When she climbed down the iron ladder, Lily noticed an older guy wearing a guard uniform. Did they send a guard with them? But Jaha had said nothing about that. And sending just one for a hundred kids seemed a bit useless.
"If the air is toxic, we're dead anyway," he was saying to Clarke. But there was no reason to rush. They could wait a little longer. If they didn't start to have any bad symptoms, maybe they could understand if it was safe or not.
"Bellamy?" a girl's voice came from behind them, and the guy seemed rather happy to hear it, as he looked at her making her way toward him.
"That's the girl hidden under the floor," someone shouted, and Lily's eyes grew larger. Octavia Blake—she had heard the story. She was a second child, and by the rules of the Ark no one could have a second child. From what she knew, they had arrested the girl and floated the mother. So, if that was Octavia Blake, he could just be her brother.
"My God," he said once she was close enough, "Look how big you are." Octavia was quick to envelop him in a tight hug. They seemed to have missed each other very much. Lily could understand what it meant to miss her own family. She missed her mother's hugs.
"What the hell are you wearing? A guard's uniform?" Octavia asked as she pulled back from her brother. That made Lily frown. Was he not a guard?
He looked down at what he was wearing, before answering softly, "I borrowed it to get on the dropship," he said. "Someone's got to keep an eye on you."
As they hugged again, though, Clarke asked a good question, "Where's your wristband?" Lily had not noticed that he wasn't wearing it like the rest of them.

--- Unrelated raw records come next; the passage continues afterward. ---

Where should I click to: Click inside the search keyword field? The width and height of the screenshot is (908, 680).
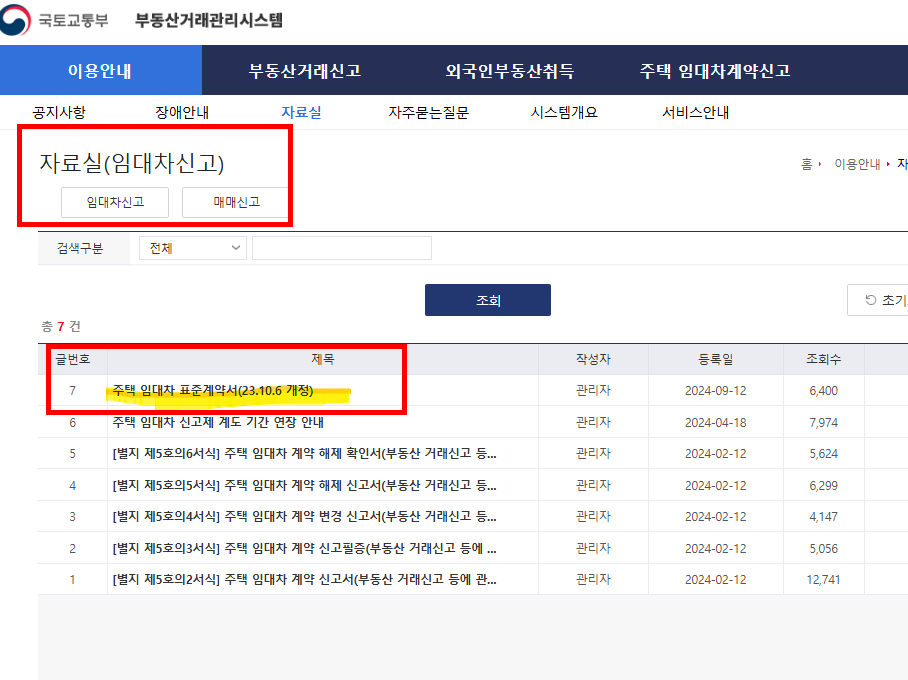tap(341, 247)
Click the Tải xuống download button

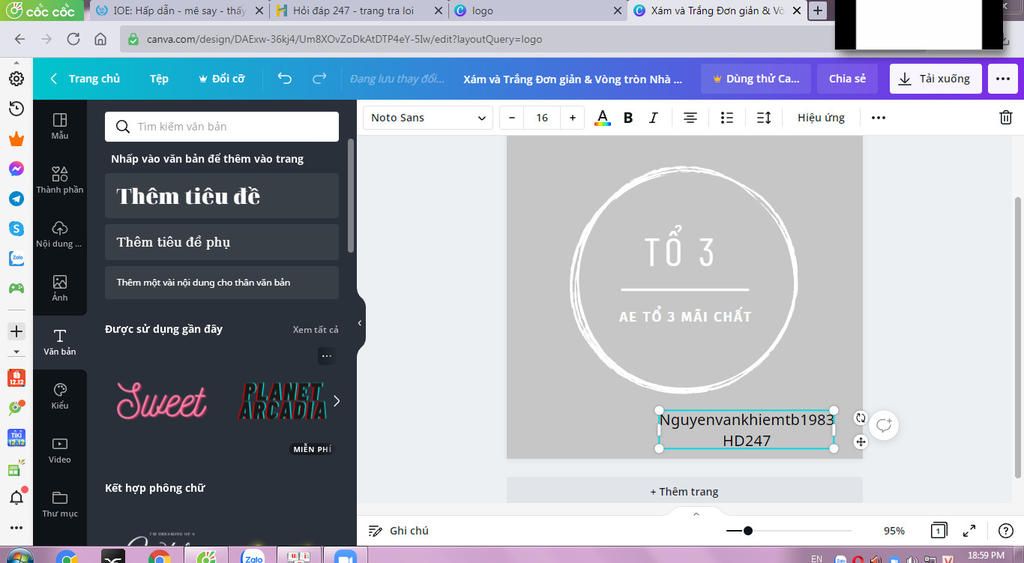coord(935,79)
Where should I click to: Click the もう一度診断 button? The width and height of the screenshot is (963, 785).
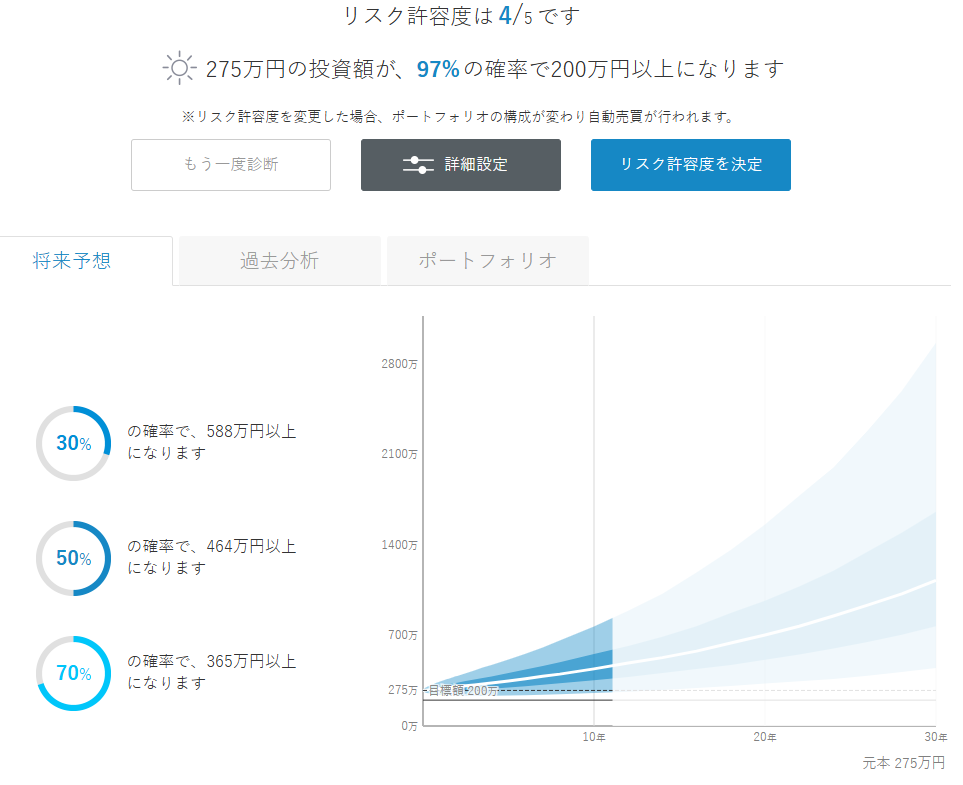point(230,165)
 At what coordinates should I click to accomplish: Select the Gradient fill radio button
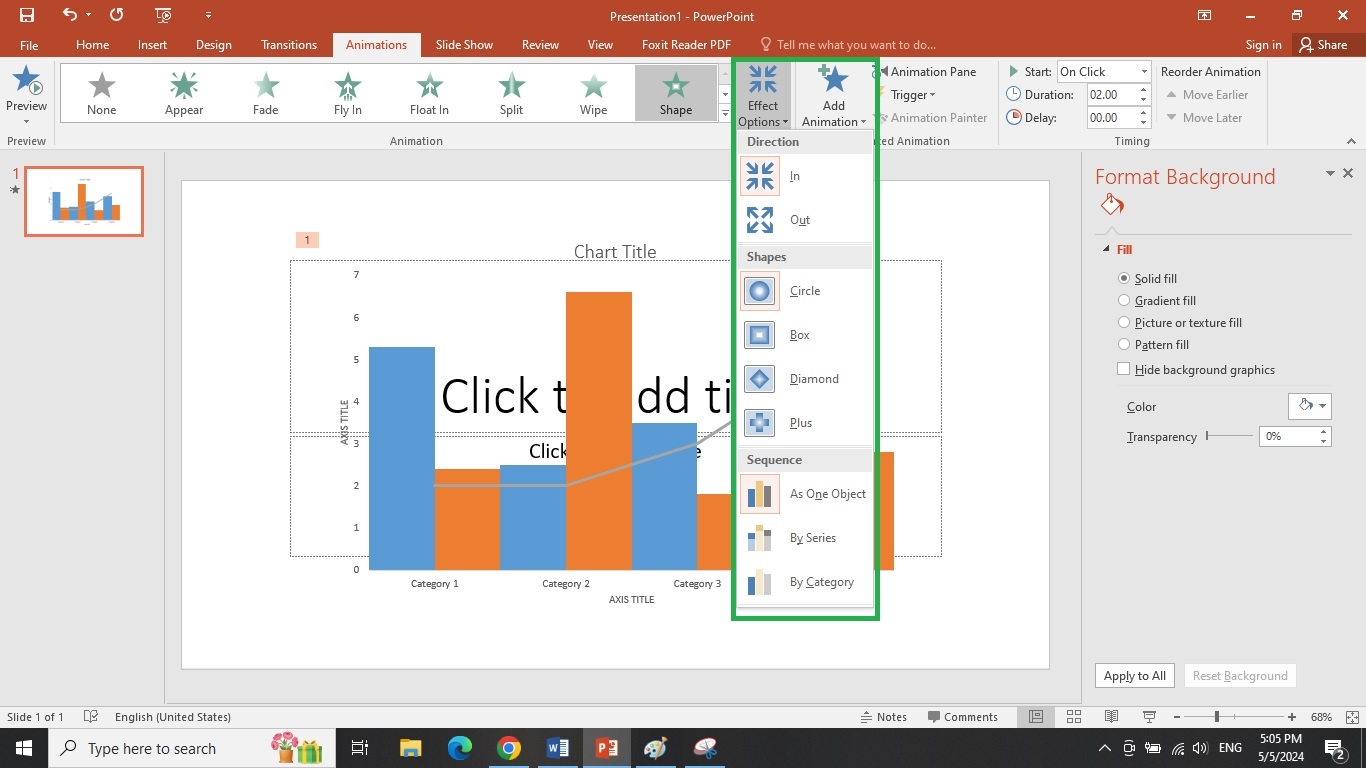1124,301
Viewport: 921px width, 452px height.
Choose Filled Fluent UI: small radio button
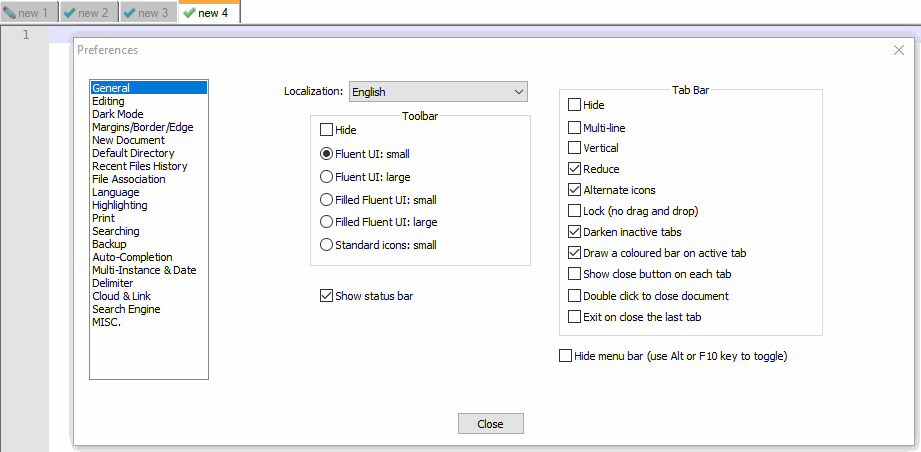[x=327, y=199]
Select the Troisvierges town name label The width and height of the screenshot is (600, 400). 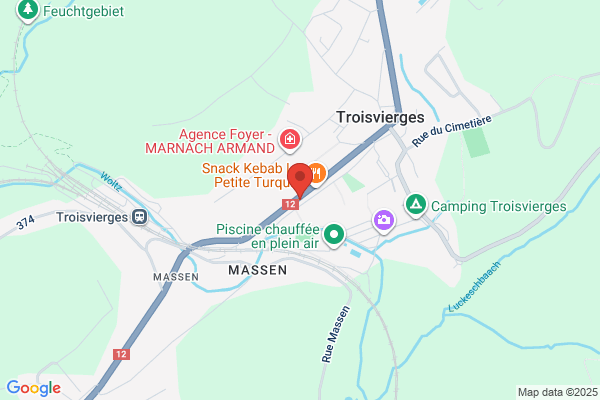click(380, 117)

"Do you mind?" Octavia asked, glaring at Clarke. "I haven't seen my brother in a year." After her statement, someone shouted that it was impossible for her to have a brother, only to have someone else shout who Octavia Blake was and why she was there with them. It must have been a sensitive point because Octavia was ready to lunge toward whoever had spoken, but Bellamy was quick to block her.
"Let's give them something else to remember you by," he spoke softly, making his sister turn.
"Like what?"
"Like being the first person on the ground in one hundred years." And then he just opened the door. Lily gasped, as the strongest light she had ever seen hit her eyes, forcing her to close them. But as darkness surrounded her, she felt something she had never experienced. It was a breeze—different from the oxygen that kept them alive on the Ark. This was lighter, cooler, and far more pleasant. Then she could hear some noises, like something rustling. Were those the trees? Real trees? That thought was enough to give her courage to open her eyes, and what she saw was beautiful.
Tall trees with green leaves above them, the ground—real ground—just a few feet from them. And the sky, that was so beautiful, clear and blue, with the sun glowing and its heat hitting her skin, giving a warm feeling in contrast with the cool breeze that was moving her blonde hair.
That was the most beautiful thing she had ever seen. No photo, or painting, or story could match it. For as many times as she had dreamt of Earth, it had never been like the real one.
"We're back, bitches!" Octavia shouted, and for the first time that day, Lily could not help but let out a light, happy laugh, as everyone started to run out of the dropship.